Prompt. Rewrite only the records starting at the line that contains "This screenshot has width=1024, height=640." and ending at the line that contains "Action: click(114, 87)", requests included. Multiply every coordinate in the answers by 0.35 and round to whole numbers, with halves rounded up.

Data for processing.
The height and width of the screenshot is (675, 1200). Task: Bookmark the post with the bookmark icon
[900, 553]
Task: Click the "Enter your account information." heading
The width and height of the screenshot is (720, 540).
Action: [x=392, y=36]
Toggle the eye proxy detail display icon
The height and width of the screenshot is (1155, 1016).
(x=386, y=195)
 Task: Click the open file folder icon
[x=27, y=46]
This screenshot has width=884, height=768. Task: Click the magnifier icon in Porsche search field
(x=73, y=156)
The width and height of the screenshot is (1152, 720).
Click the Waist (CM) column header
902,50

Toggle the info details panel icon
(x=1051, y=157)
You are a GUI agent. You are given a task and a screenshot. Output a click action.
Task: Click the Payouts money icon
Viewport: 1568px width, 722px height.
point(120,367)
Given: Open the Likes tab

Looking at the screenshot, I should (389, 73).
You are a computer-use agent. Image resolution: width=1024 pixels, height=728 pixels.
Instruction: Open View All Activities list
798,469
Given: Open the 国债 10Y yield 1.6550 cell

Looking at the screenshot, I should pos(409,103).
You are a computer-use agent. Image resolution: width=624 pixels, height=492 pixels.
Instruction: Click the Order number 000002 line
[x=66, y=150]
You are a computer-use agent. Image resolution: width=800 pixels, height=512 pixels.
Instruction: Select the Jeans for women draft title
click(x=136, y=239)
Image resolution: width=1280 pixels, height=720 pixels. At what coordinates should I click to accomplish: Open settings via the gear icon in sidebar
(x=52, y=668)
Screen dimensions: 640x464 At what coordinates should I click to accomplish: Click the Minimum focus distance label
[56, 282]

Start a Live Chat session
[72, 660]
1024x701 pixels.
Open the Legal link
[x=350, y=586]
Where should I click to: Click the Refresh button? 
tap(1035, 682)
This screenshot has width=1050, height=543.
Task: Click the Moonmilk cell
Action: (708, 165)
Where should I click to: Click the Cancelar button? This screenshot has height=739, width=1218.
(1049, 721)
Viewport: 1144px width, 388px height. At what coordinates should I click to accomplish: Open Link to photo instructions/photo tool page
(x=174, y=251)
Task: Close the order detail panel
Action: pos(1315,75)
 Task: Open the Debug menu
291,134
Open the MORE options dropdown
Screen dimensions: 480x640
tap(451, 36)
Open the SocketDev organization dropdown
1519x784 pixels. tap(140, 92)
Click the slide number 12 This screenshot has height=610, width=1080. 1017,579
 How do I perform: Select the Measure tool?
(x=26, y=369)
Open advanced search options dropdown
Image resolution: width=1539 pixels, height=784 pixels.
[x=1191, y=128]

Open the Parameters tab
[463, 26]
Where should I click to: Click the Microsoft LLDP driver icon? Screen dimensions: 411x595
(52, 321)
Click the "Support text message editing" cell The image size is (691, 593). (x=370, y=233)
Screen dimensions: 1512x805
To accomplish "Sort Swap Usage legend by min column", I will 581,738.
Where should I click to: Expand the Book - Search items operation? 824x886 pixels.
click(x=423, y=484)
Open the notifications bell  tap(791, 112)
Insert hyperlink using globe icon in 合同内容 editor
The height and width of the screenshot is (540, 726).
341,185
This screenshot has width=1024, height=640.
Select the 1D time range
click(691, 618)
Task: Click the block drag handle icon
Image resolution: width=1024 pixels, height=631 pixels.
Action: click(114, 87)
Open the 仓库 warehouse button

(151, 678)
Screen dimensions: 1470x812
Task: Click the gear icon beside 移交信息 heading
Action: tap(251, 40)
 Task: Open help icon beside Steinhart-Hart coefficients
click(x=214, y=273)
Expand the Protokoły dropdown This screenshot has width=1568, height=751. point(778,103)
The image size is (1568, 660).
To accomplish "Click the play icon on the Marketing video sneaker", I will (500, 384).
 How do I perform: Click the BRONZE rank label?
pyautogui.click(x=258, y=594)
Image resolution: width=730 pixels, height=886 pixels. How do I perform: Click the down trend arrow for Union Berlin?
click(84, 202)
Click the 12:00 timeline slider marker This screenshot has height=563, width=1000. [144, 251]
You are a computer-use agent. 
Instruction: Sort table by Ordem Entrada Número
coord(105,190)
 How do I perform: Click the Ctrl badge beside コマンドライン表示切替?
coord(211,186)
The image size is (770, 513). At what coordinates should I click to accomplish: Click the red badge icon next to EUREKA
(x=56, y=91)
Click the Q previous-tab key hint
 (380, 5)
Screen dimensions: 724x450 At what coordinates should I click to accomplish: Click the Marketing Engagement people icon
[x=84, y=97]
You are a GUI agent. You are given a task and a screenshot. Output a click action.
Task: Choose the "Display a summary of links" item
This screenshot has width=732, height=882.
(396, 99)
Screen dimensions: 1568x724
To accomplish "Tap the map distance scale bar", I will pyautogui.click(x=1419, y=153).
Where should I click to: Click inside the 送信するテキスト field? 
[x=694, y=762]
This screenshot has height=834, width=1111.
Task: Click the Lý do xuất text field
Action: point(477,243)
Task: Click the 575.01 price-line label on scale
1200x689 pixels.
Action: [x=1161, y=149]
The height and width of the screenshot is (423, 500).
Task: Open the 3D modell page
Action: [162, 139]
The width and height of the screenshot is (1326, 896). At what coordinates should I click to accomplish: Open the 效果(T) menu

Written answer.
This screenshot has width=1024, height=640.
Select the 1D time range
click(242, 216)
Task: Click the block drag handle icon
Image resolution: width=1024 pixels, height=631 pixels.
Action: click(40, 30)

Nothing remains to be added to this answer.